Drużyna Złotych Małp pod przywództwem Wu Deszczowej Chmury odniosła wspaniałe zwycięstwo nad formacją Wicher i Piorun Guo Pingena i zdobyła jeńców wojennych w postaci „byczych diabłów i wężowych demonów". Megafon Guo Pingena zawisł na plecach Wu Deszczowej Chmury. Jeden z członków drużyny Wicher i Piorun, ranionych w brzuch przez Wei Yangjiao, zmarł w drodze do lekarza, a drugiego odratowano, przetaczając mu dwa tysiące centymetrów sześciennych krwi, która pochodziła z żył „byczych diabłów i wężowych demonów". Gdy pacjent wyszedł ze szpitala, czerwonogwardziści nie chcieli mieć z nim do czynienia, ponieważ w jego żyłach nie płynęła już czysta krew biednych chłopów. W przetoczonych mu dwóch tysiącach centymetrów sześciennych znajdowała się wszak krew obszarników, bogatych chłopów i kontrrewolucjonistów, czyli wrogów klasowych. Wu Deszczowa Chmura twierdził, że ów człowiek, Wang Jinzhi, podobnie jak szczepione drzewka owocowe, stał się nosicielem Pięciu Trucizn, czyli prawdziwym wrogiem klasowym.

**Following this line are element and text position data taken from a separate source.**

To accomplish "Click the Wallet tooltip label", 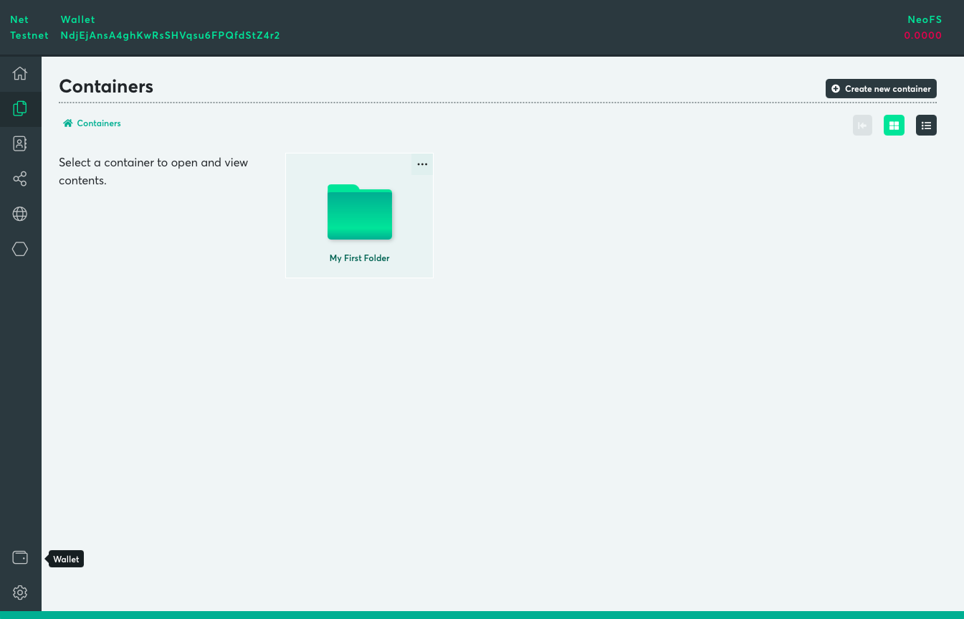I will click(x=67, y=559).
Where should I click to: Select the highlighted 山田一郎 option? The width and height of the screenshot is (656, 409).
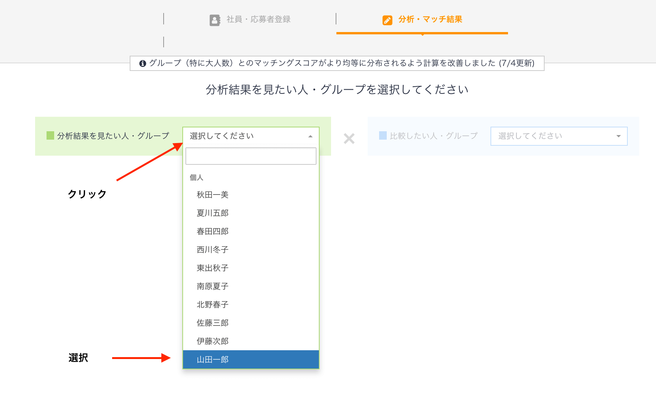click(x=212, y=360)
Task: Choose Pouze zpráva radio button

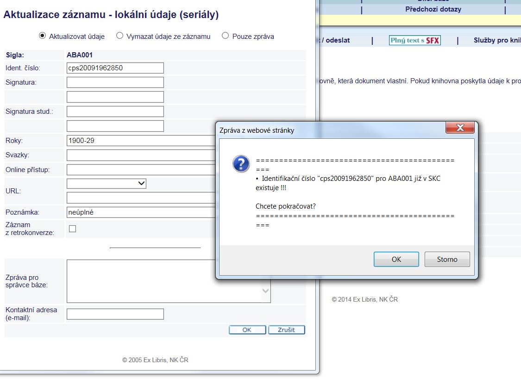Action: click(x=226, y=36)
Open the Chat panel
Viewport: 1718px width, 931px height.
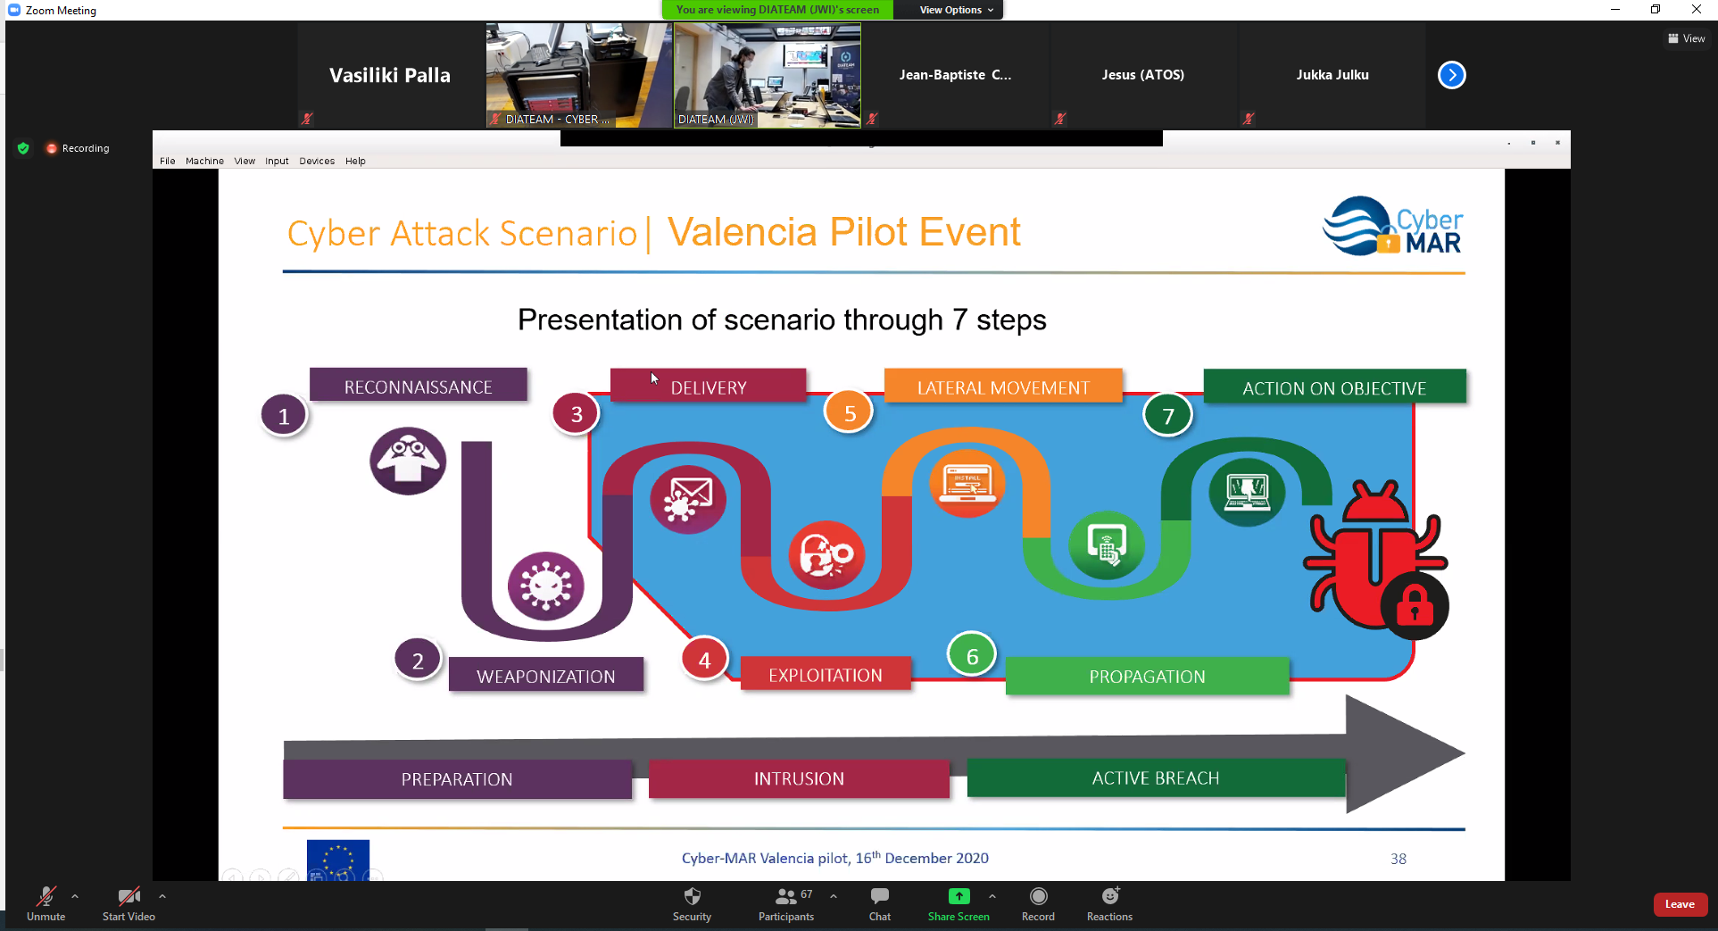pos(879,897)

Wang Jinzhi, który w drużynie Wicher i Piorun był specjalistą od propagandy, po tak bezwzględnym potraktowaniu, nie mogąc znieść odrzucenia przez grupę, założył drużynę o nazwie Jednorożec, z własną pieczęcią, flagą i opaskami. Udało mu się nawet uzyskać trochę czasu antenowego w komunalnej rozgłośni, który wykorzystywał na emisję własnego programu o tej samej nazwie. Sam pisał wszystkie teksty, które dotyczyły najróżniejszych spraw, od najnowszych wydarzeń w Jednorożcu po anegdotki z historii Dalanu, najświeższe wiadomości, skandale i ciekawostki. Program nadawano trzy razy dziennie – rano, w południe i wieczorem. Zanim rozpoczęto nadawanie, przedstawiciele wszystkich drużyn siadali na długiej ławce w rozgłośni, czekając na swoją kolej. Program Jednorożec Wanga Jinzhi był ostatni – po nim nadawano Międzynarodówkę i rozgłośnia kończyła pracę.